Items listed in a dataset:

——————

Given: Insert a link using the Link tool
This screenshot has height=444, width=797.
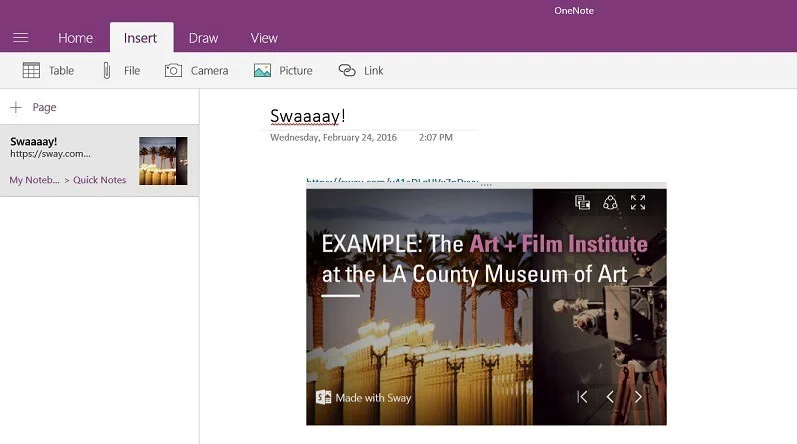Looking at the screenshot, I should [361, 71].
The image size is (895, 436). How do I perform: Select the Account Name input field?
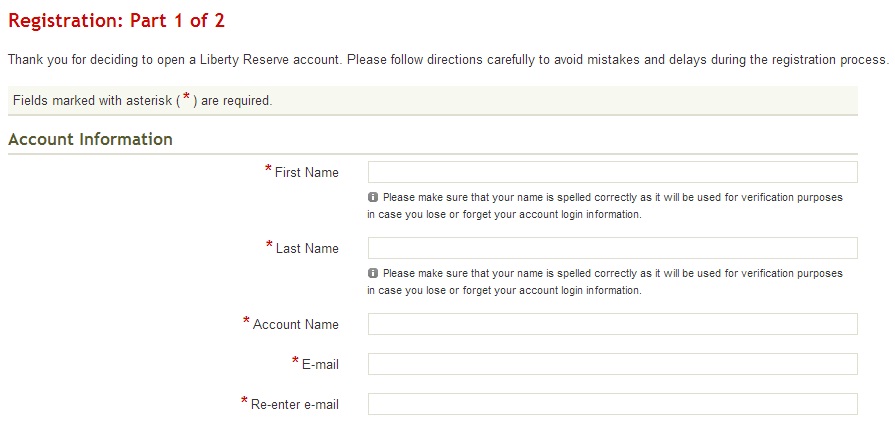click(x=612, y=324)
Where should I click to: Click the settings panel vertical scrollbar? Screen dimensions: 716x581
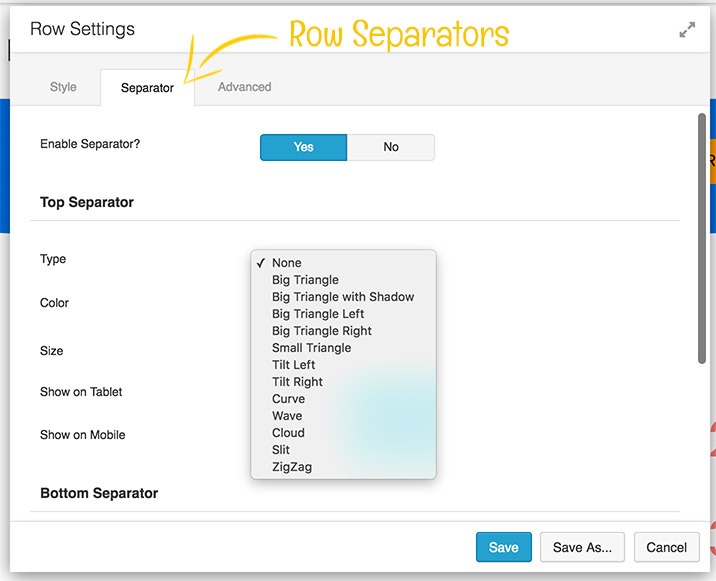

——————

_Exercise brief_
Your reply should give again exactly the lines from the one with "The image size" through the last line of the data, with both ends included and pictures left out.

_Worked solution_
The image size is (895, 436). How do I perform: Select the Account Name input field?
click(x=612, y=324)
Where should I click to: Click the settings panel vertical scrollbar? Screen dimensions: 716x581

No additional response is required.